Letícia informou ainda que o projeto prevê 20 equipamentos entre lombadas eletrônicas e radares distribuídos pelo município. A Prefeitura de Serra Negra também divulgou que estão sendo instaladas 20 lombadas eletrônicas e que os equipamentos foram planejados para locais onde as características das vias exigiriam medidas de redução de velocidade.

Já a vereadora Anna Beatriz Scachetti também se declarou favorável à utilização de dispositivos redutores de velocidade em locais estratégicos, mas fez ressalvas quanto à escolha dos pontos de instalação.

“Penso que é importante termos dispositivos redutores de velocidade em locais estratégicos. Eu mesma já solicitei diversos dispositivos em locais que os moradores me pedem, como as lombadas comuns, inclusive”, afirmou.

A vereadora, porém, questionou a ausência de um plano de mobilidade urbana antes da definição dos locais para instalação das lombadas eletrônicas. “O que eu questiono são os locais em que vêm sendo instalados. Acho complicado não ter o plano de mobilidade urbana ainda e a prefeitura colocar essas lombadas de forma discricionária”, disse.

Anna Beatriz também chamou atenção para o caráter fiscalizatório dos equipamentos e defendeu cautela na escolha dos pontos. Segundo ela, é necessário diferenciar locais onde a redução de velocidade é efetivamente necessária daqueles em que a instalação poderia ocorrer sem a mesma justificativa técnica.

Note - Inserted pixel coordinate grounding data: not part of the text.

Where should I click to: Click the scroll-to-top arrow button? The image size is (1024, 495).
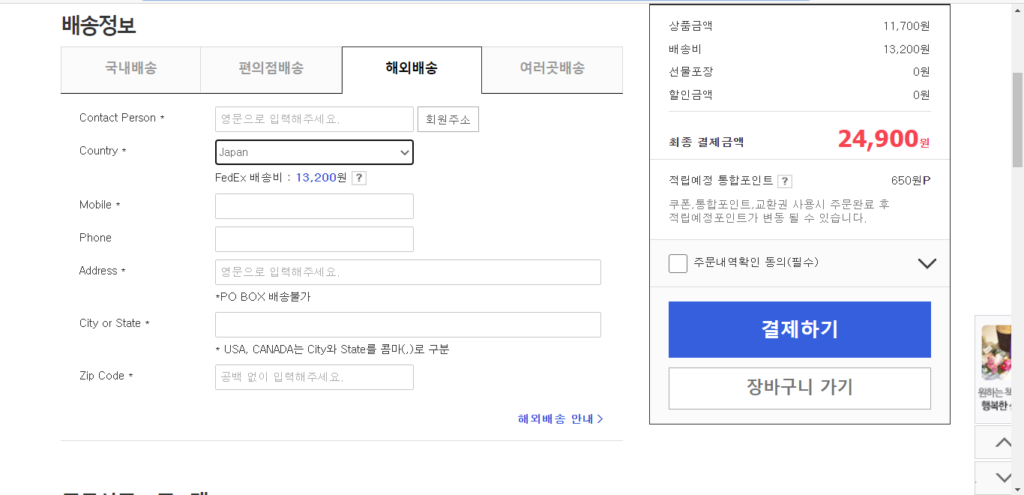click(998, 441)
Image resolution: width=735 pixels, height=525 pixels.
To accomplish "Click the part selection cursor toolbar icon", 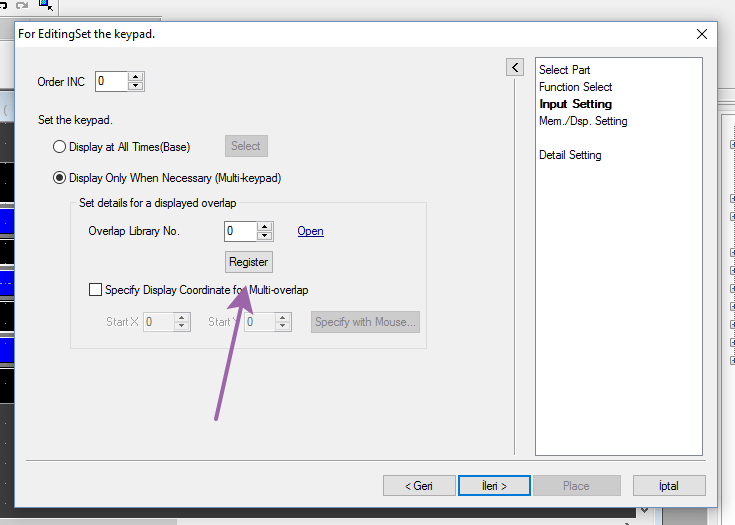I will point(45,5).
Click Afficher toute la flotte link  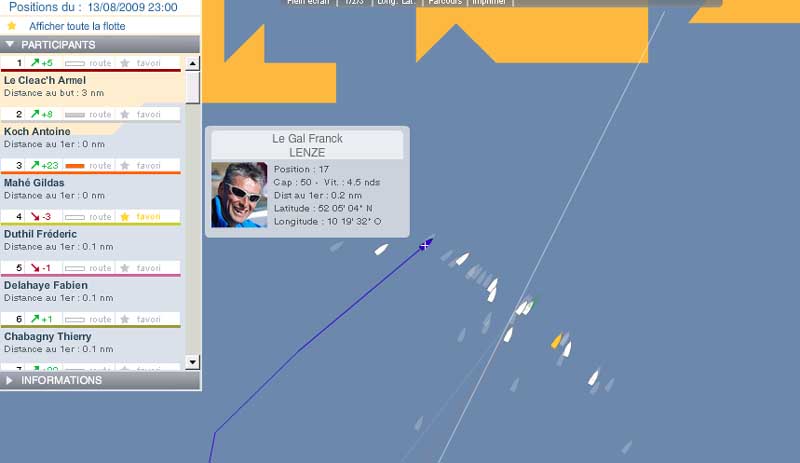pyautogui.click(x=77, y=26)
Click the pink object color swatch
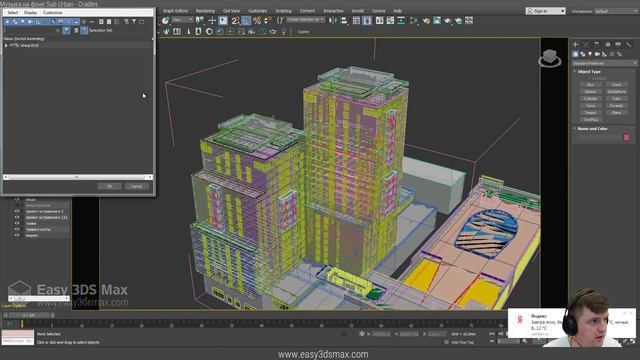Screen dimensions: 640x360 [627, 138]
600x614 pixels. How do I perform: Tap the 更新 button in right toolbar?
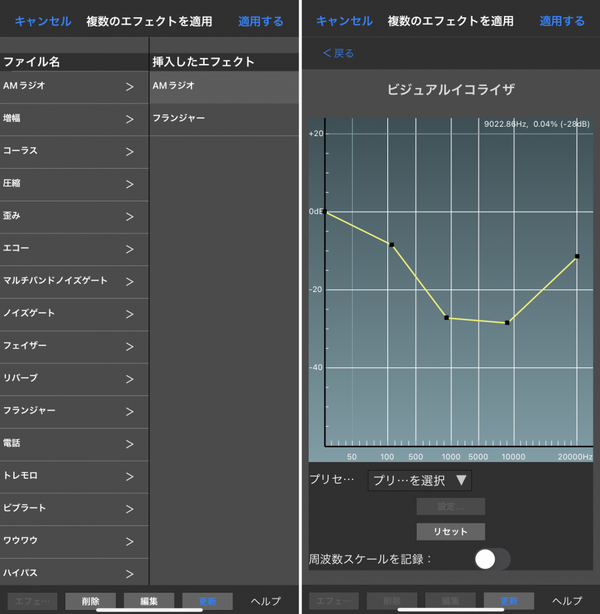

Prefeitura prevê também sistema com 252 câmeras

As lombadas eletrônicas fazem parte de um projeto mais amplo de equipamentos de monitoramento e controle do trânsito e da segurança pública. Segundo a prefeitura, estão sendo instaladas 252 câmeras de monitoramento em pontos estratégicos do município, além das 20 lombadas eletrônicas. A administração municipal afirma que o objetivo é ampliar a segurança, prevenir acidentes e estimular o respeito aos limites de velocidade.

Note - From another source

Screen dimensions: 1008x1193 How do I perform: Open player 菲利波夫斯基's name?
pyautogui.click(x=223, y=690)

Viva! Serra Negra já publicou reportagem sobre a chamada “muralha eletrônica”, que reúne o sistema de câmeras e os equipamentos de fiscalização do trânsito (aqui).

O resultado da nova enquete, portanto, mostra uma maioria favorável às lombadas eletrônicas entre os participantes, mas os comentários revelam que existe uma discussão mais ampla sobre onde os equipamentos devem ser instalados, como serão fiscalizados e, principalmente, se medidas de controle de velocidade serão suficientes para enfrentar os problemas de mobilidade urbana de Serra Negra.